Exercise requirements :: Only the lines from the one containing "You are a GUI" through the final line below belong in the output, copied exactly and without pictures.

(Extracted records)
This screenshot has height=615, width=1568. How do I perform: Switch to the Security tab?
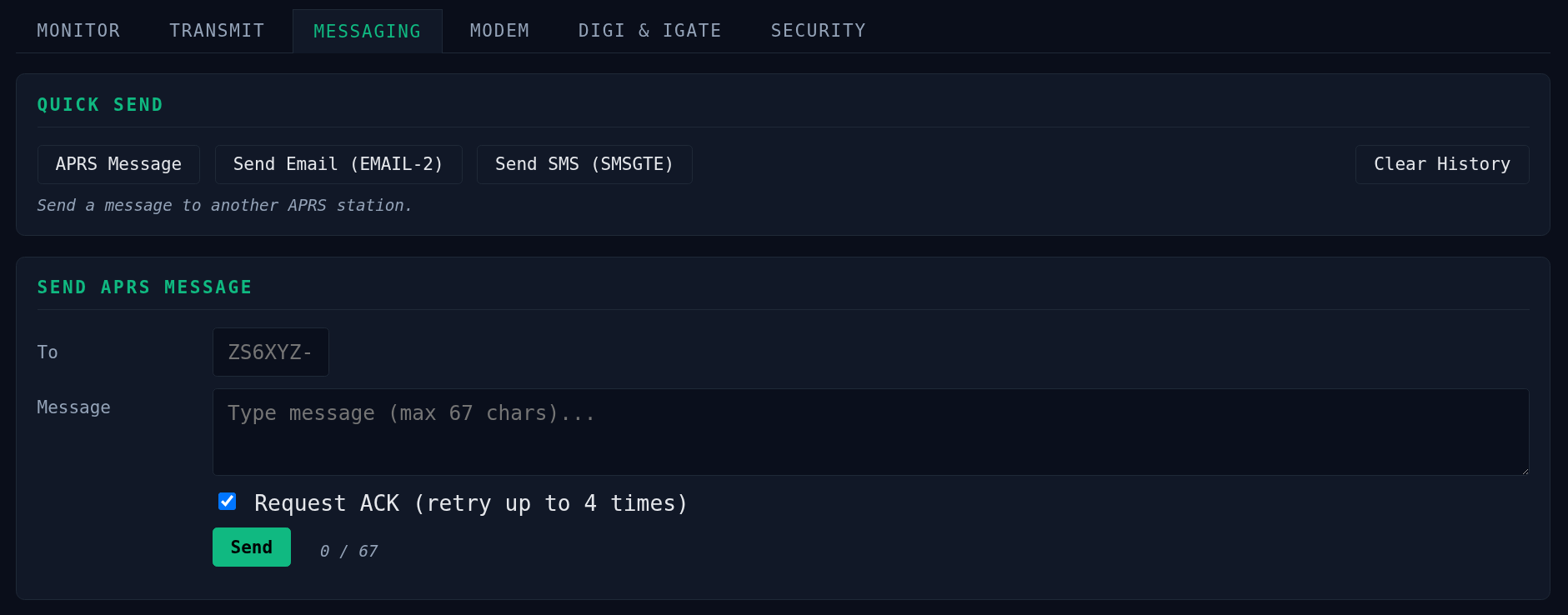click(x=818, y=31)
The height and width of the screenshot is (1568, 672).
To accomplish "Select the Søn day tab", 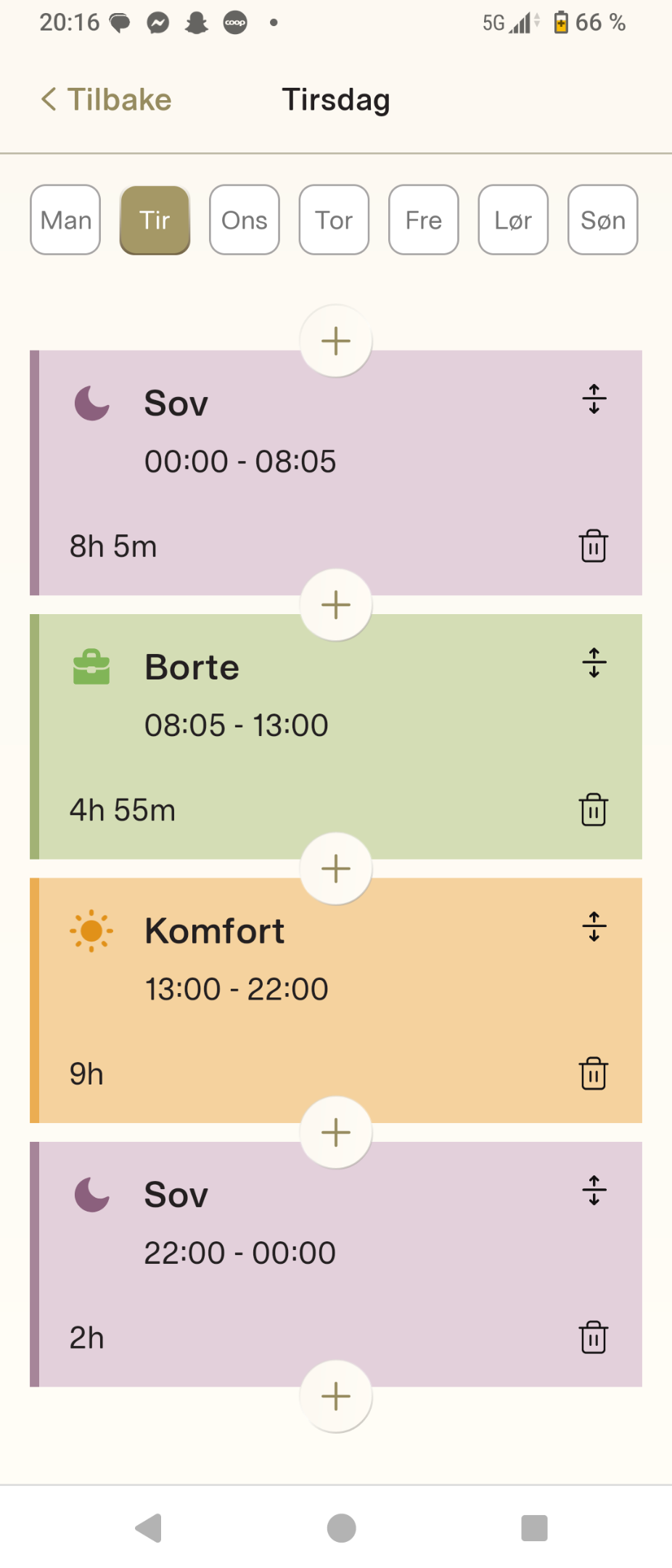I will tap(602, 220).
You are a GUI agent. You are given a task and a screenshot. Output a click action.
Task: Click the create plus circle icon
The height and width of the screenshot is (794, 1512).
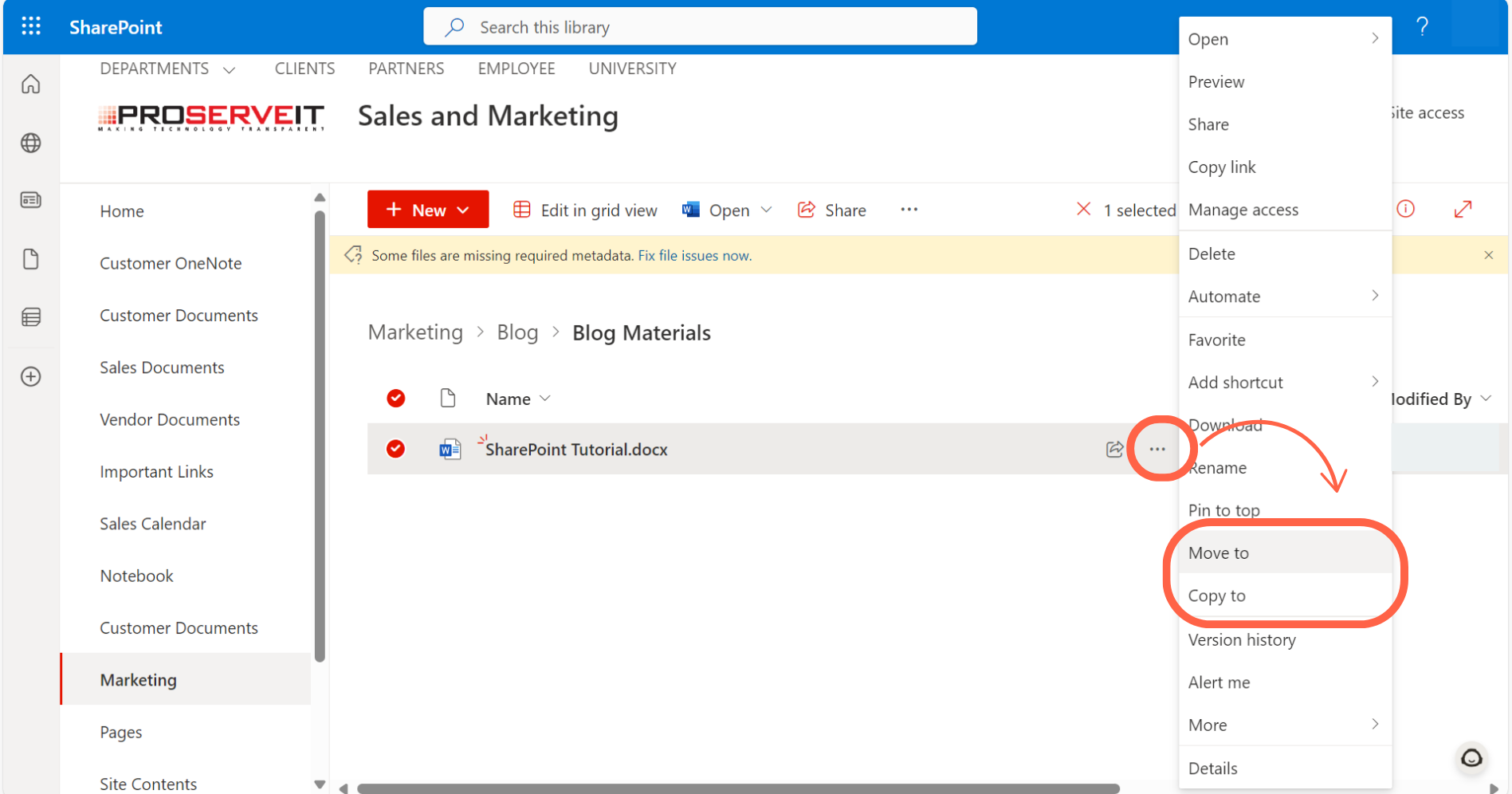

Reply ::
You are a GUI agent. You are given a task and a screenshot. Output a click action.
Task: Click the create plus circle icon
The height and width of the screenshot is (794, 1512).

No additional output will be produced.